PETALING JAYA: An animal rights group said it is “unacceptable” for a mental health patient to be incarcerated after a man who hanged his dog from a tree was fined RM40,000 or 12 months jail in lieu yesterday.
Lawyers for Animal Rights said Muhammad Yoges Balaraman, 35, who police said had been receiving treatment for mental health issues for the past three years, should have been committed to a mental health care facility for treatment.
The accused, who was filmed hanging his dog on a tree in Banting on May 6, was taken away to serve his 12-month jail sentence at the Kajang Prison, a report said.
Yoges, who was unrepresented, had pleaded guilty to causing unnecessary pain or suffering to his dog under Section 29(1)(e) of the Animal Welfare Act 2015, an offence punishable by a maximum fine of RM100,000 or up to three years’ imprisonment.
The Department of Veterinary Services prosecuted the case at the Sepang Sessions Court, but neither they nor the Banting Hospital could confirm the nature of Yoges’ mental health issues.
“The proper course of action here would be to send him to be committed to a mental health care facility for proper treatment,” Lawyers for Animals Rights’ Rajesh Nagarajan said.

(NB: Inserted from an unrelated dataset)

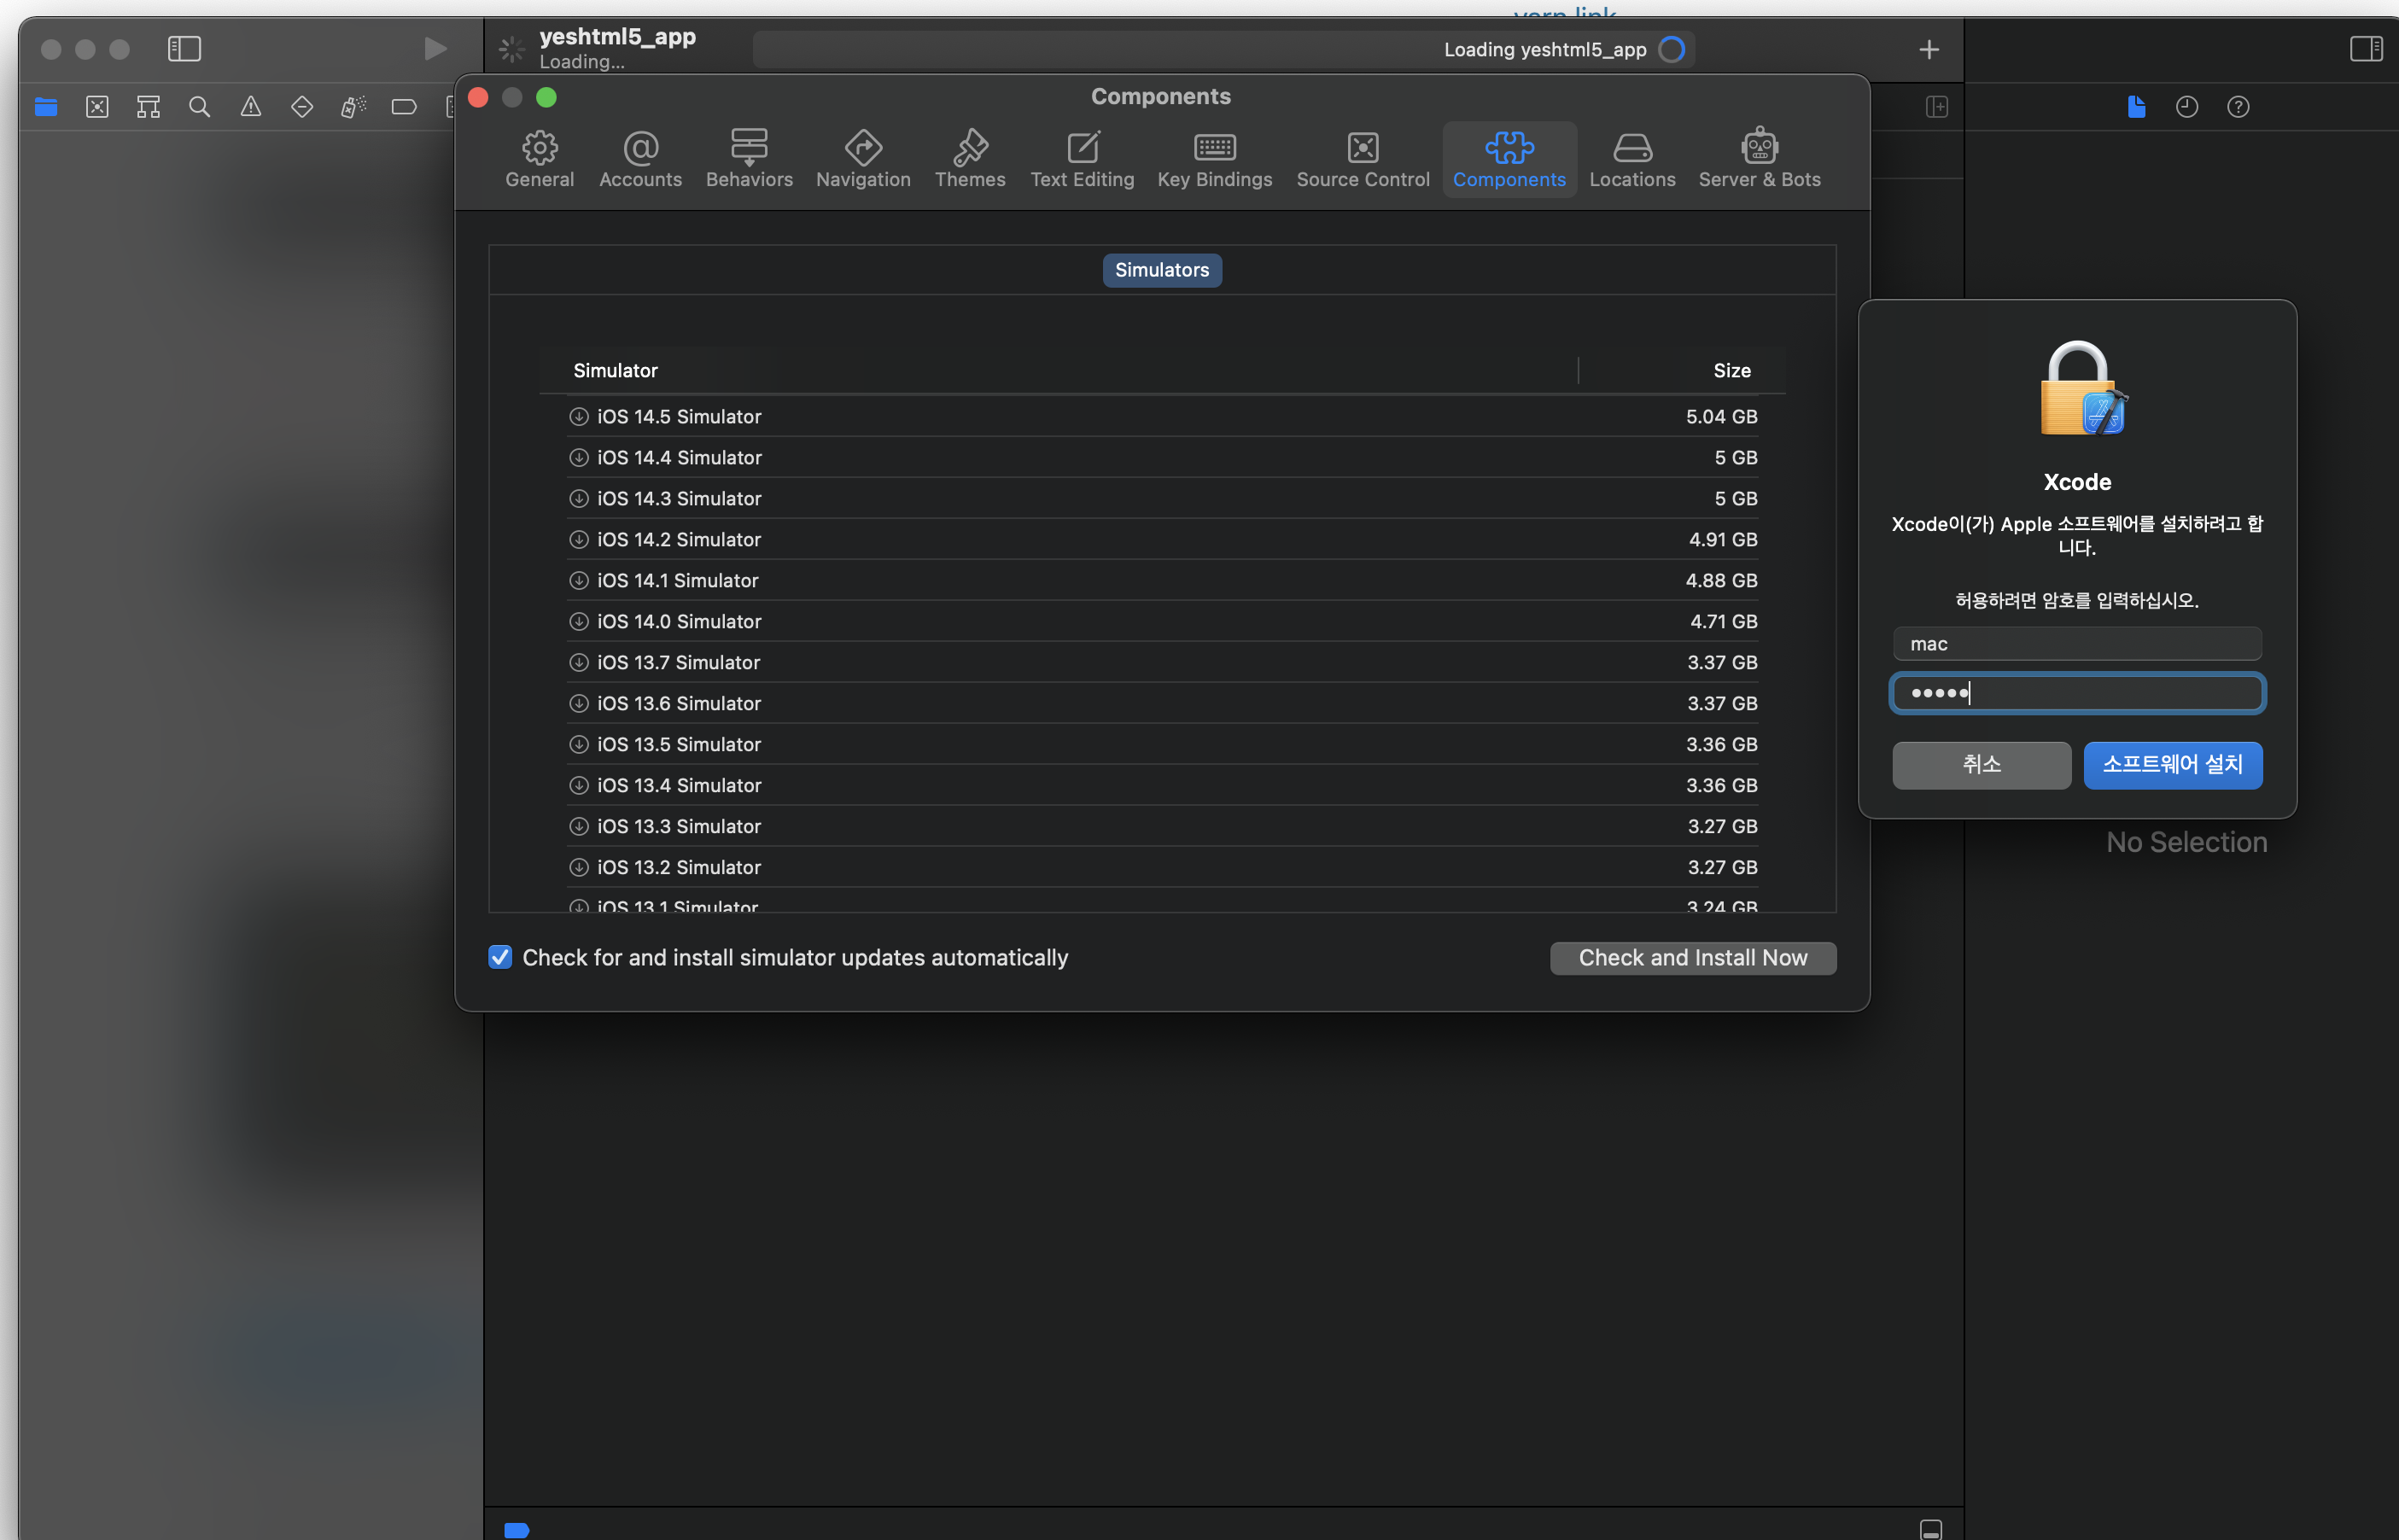
Task: Click the username field containing mac
Action: click(x=2076, y=643)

Muhammad Rafique Rashid Ali, deputy co-chair of the Bar Council’s criminal law committee, said that in cases where an accused is suspected to be of unsound mind, the magistrate or judge should ascertain whether the person possessed the mental capacity to understand the charge read out to them.
He said the court was duty-bound to send an accused for mental evaluation if the police said he had been receiving mental treatment.
“The evaluation is whether at the time of the alleged offence, the accused possessed the mental capacity to understand that what he was doing was wrong or an offence,” he said.
However, a psychiatrist said that only a small fraction of the 200 known mental illnesses can be taken into consideration when reaching a verdict of not guilty by reason of insanity.
Philip George, a consultant at Assunta Hospital in Petaling Jaya, said Yoges’ mental illness “did not appear to be serious or was one that would dismiss him from sentencing”.
“He could make decisions and plead guilty, so he was in touch with reality,” said George, who also heads the psychiatry department at the International Medical University.
“But if he suffers from a serious illness such as being delusional, hearing voices or thinking that the dog was the devil, he might have been acquitted due to mental illness.”